One can also prove that $\dbinom{2n}{n}\ge\dfrac{2^{2n}}{2n}$ for all $n\ge1$. Can I add this fact to the page?

This does somewhat shorten the proof of the Bertrand-Chebyshev Theorem, by finding a much lower bound than the present one. Simcha Waldman (talk) 09:17, 12 March 2024 (UTC)

I'd prefer it if you would set up another lemma (Lemma 4?), then add a second proof of the Bertrand-Chebyshev Theorem that uses that new lemma. --prime mover (talk) 09:33, 12 March 2024 (UTC)

The proof here is not very different than yours, but its end result is much simpler. Simcha Waldman (talk) 15:36, 12 March 2024 (UTC)

okay, so feel free to implement it here, in $\mathsf{Pr} \infty \mathsf{fWiki}$ format. --prime mover (talk) 19:44, 12 March 2024 (UTC)

Thanks! If you are OK with this, It will require the slight change in Lemma 1. Simcha Waldman (talk) 06:09, 13 March 2024 (UTC)

No, as I said, I would prefer it if you create another lemma. --prime mover (talk) 07:43, 13 March 2024 (UTC)

I have rolled back your edits, as you will see. Instead, as I suggested earlier, you are requested not to change what is there, but instead implement another proof.

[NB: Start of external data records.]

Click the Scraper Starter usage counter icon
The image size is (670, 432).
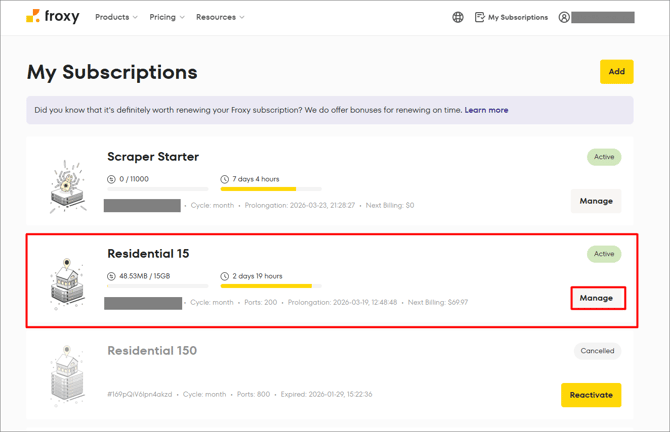112,179
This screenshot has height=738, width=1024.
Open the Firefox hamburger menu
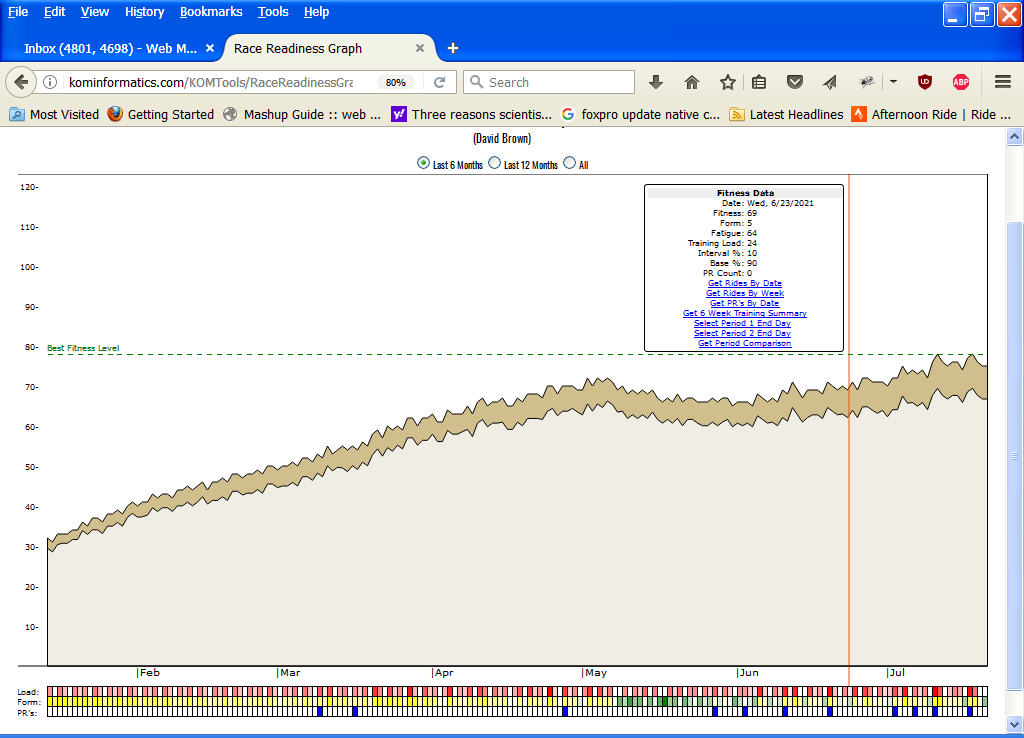[x=1003, y=82]
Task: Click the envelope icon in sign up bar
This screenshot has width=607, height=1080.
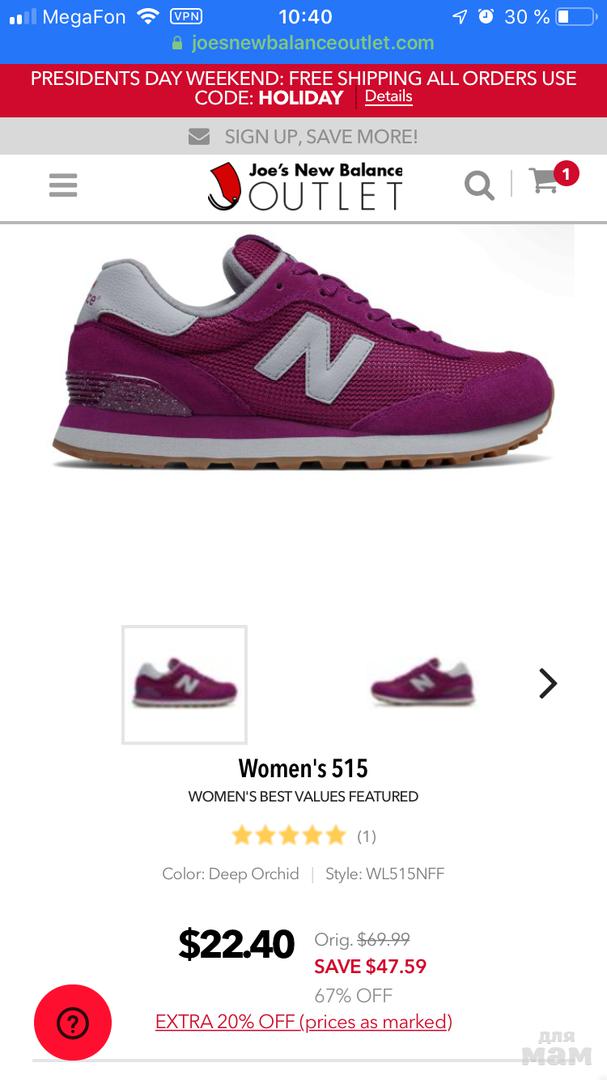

Please review existing pages on $\mathsf{Pr} \infty \mathsf{fWiki}$ to familiarise yourself with house presentation and source code style. --prime mover (talk) 07:55, 13 March 2024 (UTC)

I have set up the page structure for this to be accomplished. Please feel free to put your new version of the proof into Bertrand-Chebyshev Theorem/Proof 2. --prime mover (talk) 08:02, 13 March 2024 (UTC)

I have in fact implemented your version of this proof. --prime mover (talk) 09:20, 13 March 2024 (UTC)